Apenas nos quedamos en la húmeda oscuridad del silencio, abracé a mi marido con todas mis fuerzas y me refugié en su hombro. Incapaz de detener un torrente de emociones que empezó a brotar de no sé dónde, me desahogué tratando de buscarle un sentido a la injusticia. No entendía por qué nuestras creencias y nuestra fe estaban prohibidas. El gobernador Alvarado había ordenado cerrar las iglesias, mandado confiscar reliquias e íconos religiosos, y separado a los sacerdotes de los puestos oficiales. Sin embargo, no habíamos hecho nada malo. ¿Por qué habríamos de vivir nuestra fe en las sombras? La luz que había iluminado nuestras vidas hasta ese momento seguía encendida en nosotros, pero éramos conscientes de que la realidad estaba cambiando.
Don Joaquín también creía que el riesgo de oficiar una ceremonia religiosa y bendecir nuestra unión, aún arriesgando su vida, valía la pena. Esa tarde, un sabor agridulce acompañó la fiesta de bodas. Nos esperaban tiempos difíciles.

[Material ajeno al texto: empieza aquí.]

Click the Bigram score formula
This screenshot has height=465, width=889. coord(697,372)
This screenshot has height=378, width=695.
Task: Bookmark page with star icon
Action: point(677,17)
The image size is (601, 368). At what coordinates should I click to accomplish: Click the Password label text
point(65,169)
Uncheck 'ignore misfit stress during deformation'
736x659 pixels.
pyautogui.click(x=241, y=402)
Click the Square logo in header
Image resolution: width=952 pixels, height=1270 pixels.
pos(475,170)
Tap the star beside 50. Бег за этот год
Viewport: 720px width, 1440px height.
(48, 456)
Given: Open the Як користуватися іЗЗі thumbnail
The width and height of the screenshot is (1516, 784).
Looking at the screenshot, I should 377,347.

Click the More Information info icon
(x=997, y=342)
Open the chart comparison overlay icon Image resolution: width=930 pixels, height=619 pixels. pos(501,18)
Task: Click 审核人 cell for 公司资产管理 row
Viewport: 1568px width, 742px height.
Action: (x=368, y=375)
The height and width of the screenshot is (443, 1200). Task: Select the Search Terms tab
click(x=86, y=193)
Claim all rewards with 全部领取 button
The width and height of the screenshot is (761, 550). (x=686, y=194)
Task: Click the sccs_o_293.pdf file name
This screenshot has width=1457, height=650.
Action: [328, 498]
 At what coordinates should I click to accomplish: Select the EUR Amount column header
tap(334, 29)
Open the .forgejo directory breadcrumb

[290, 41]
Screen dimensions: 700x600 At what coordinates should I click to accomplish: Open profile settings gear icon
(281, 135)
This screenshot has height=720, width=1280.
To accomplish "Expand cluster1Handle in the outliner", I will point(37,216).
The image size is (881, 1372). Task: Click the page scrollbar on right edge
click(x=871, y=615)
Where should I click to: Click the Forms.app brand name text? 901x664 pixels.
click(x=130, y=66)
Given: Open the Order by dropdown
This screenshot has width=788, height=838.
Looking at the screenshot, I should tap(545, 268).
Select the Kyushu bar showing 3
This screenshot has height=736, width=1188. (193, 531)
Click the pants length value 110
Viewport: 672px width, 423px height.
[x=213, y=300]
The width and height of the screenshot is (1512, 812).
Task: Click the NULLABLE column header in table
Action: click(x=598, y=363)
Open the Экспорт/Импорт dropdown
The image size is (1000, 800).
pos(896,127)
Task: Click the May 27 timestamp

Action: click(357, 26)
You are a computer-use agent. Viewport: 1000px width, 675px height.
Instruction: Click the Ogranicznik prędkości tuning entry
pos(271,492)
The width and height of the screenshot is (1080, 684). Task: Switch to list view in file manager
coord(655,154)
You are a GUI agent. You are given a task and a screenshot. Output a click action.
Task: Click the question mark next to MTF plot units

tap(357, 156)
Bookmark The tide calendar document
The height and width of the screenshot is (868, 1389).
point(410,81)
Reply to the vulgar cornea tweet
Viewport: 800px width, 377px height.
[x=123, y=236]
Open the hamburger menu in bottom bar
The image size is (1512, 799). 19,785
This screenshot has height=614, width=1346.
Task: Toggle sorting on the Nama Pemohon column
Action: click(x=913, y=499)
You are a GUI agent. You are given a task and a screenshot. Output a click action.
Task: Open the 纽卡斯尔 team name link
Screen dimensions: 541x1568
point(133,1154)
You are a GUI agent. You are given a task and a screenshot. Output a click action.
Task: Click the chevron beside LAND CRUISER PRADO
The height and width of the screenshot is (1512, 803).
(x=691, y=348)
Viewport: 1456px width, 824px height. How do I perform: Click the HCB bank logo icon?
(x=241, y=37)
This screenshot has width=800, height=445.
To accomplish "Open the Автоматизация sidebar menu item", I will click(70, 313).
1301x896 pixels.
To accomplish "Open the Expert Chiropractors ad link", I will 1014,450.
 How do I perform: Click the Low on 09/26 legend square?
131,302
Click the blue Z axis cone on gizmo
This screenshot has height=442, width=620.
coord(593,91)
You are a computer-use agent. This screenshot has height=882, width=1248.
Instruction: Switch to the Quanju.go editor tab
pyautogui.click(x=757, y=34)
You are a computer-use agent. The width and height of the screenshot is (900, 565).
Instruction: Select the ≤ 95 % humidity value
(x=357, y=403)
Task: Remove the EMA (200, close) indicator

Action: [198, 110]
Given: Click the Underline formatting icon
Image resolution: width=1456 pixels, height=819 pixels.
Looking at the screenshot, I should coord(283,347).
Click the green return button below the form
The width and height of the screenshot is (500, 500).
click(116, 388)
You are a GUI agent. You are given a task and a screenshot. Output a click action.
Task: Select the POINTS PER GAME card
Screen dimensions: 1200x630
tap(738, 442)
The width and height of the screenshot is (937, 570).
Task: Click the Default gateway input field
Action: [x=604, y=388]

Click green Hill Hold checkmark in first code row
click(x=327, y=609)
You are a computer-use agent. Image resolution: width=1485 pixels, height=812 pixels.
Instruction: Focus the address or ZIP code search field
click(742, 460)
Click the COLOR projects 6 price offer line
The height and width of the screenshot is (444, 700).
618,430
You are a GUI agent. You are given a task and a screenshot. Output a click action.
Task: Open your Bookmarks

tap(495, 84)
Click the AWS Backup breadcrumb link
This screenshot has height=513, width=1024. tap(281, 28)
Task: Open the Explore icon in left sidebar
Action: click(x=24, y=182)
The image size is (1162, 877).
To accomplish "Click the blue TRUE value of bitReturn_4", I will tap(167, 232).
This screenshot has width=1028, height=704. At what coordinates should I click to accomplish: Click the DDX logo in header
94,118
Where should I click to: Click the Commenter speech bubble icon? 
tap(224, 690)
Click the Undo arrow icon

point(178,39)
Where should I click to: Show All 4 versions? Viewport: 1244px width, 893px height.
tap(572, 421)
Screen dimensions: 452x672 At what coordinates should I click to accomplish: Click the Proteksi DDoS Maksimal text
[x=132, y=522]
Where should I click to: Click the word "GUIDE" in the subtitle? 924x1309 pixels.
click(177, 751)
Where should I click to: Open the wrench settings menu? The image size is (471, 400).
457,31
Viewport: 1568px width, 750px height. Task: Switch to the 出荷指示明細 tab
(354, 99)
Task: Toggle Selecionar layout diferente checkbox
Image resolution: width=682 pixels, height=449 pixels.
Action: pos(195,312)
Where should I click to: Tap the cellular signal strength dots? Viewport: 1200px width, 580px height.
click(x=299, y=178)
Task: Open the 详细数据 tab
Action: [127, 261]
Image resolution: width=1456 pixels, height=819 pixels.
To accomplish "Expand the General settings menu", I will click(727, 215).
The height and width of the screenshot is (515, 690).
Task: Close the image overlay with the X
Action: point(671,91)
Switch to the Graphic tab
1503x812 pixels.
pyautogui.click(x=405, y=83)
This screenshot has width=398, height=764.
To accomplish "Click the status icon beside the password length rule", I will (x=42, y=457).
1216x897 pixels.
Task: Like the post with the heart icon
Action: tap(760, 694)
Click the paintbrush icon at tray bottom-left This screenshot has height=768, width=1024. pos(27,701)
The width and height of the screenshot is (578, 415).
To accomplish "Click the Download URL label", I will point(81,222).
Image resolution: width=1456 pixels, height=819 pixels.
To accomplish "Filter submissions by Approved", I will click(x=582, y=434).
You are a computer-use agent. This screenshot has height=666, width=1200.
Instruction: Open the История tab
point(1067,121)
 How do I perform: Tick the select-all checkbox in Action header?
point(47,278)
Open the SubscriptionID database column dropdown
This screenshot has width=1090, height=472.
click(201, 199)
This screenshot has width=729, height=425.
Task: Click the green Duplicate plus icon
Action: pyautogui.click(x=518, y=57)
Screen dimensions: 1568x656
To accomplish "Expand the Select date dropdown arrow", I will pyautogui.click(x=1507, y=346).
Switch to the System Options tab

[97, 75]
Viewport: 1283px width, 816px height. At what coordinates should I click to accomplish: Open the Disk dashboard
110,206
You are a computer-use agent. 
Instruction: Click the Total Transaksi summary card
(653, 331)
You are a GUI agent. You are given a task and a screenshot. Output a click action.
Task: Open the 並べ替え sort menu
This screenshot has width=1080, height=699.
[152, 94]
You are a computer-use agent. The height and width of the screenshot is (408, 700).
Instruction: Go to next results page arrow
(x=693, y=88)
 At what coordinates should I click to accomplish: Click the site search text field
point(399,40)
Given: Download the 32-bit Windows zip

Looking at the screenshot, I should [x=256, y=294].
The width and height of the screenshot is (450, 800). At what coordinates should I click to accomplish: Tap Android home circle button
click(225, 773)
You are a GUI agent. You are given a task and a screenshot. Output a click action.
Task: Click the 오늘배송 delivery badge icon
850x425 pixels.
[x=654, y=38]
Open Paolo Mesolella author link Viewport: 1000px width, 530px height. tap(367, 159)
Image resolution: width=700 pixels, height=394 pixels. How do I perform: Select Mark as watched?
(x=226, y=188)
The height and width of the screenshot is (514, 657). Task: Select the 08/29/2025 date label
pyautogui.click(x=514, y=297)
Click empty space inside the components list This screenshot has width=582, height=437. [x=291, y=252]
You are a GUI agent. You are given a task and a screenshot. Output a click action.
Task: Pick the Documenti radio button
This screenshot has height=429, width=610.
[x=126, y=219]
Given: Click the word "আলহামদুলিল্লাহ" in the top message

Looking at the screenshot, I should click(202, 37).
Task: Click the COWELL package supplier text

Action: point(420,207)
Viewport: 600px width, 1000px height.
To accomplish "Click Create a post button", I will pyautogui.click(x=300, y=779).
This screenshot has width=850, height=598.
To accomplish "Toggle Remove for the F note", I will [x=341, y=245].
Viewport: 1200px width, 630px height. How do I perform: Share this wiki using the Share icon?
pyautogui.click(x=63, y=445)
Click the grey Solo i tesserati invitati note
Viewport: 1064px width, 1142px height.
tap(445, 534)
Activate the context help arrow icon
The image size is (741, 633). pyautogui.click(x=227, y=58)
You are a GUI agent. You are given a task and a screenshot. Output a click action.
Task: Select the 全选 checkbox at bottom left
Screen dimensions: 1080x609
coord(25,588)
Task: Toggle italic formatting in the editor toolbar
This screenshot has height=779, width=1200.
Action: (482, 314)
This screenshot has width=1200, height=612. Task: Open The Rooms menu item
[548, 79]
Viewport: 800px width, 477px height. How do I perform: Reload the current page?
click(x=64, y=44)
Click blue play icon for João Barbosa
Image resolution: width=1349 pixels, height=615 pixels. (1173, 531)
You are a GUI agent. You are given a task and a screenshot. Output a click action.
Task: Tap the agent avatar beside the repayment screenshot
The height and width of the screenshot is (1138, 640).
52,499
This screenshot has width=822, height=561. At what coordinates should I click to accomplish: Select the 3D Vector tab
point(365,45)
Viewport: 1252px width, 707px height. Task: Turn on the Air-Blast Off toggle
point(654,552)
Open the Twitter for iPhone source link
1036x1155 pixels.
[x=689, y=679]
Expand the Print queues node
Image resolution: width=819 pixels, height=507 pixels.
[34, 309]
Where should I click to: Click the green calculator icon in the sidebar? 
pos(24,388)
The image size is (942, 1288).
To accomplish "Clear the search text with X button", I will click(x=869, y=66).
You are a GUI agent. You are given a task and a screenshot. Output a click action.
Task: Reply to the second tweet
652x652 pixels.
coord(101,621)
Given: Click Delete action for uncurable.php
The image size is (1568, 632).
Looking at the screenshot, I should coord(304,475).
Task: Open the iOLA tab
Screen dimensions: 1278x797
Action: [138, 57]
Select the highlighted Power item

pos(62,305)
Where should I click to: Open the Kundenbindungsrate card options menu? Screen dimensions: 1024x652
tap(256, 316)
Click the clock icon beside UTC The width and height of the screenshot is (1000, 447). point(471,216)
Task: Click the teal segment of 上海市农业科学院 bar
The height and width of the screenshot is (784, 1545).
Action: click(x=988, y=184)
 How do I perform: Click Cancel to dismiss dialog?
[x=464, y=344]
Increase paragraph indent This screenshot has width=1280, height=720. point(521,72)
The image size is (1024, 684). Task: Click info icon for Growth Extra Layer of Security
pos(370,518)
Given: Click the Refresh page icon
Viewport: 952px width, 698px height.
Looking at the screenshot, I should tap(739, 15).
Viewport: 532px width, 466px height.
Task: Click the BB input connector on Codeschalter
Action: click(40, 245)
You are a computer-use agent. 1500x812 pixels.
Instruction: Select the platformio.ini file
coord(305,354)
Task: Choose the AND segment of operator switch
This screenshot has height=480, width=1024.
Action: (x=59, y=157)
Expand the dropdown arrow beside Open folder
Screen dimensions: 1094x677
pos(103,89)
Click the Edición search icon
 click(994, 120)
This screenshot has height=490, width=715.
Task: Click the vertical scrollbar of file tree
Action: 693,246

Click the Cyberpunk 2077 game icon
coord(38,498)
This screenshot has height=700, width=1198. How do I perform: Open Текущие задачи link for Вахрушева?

3. El seminario (Baudelio Llamas)
Muchas veces nos equivocamos, y depositamos nuestra confianza en quien pensamos que nunca nos lastimaría.
En aquellas épocas se cometieron muchos abusos, pero la gente no sabía dónde se escondían todas las maldades cometidas. Hoy sí, un poco más. Sabemos los actos y los nombres de quienes abusaron de la inocencia y lastimaron a los niños.
Por eso, aquella confianza que mis padres depositaban en ciertas personas respetables, hoy yo no la tengo.
De niño, parecía muy lindo que me internaran en un seminario, y también de adolescente. Pero manos de pervertidos, que solo dañan la inocencia pura del alma, me han hecho perder la fe y aborrecer la imagen que tenía del clero. La confianza se deshizo, y la perdí para siempre.
Pero mi valor me salvó. Cuando vi la intención del perverso abusador, me defendí. Todavía recuerdo cómo el cura se retorcía en el suelo cuando recibió la tremenda patada que le metí en los testículos. Me alegra al menos poder decir que nunca más se atrevió a tocarme.
Cierto, no lo llegó a hacer, pero si quebró algo dentro de mí: la confianza. Sí, mi valor me salvó. Pero no a otros millares niños que si fueron abusados. Creen los hipócritas que los millones de indemnización los salvará de la prisión. Tal vez. Pero el pecado no se lava ni el alma se limpia con dinero. Sus víctimas nunca se olvidarán. La fe se quebró, se hizo pedazos, y el ser ingenuo que un día fueron nunca regresará a ser el mismo de ayer.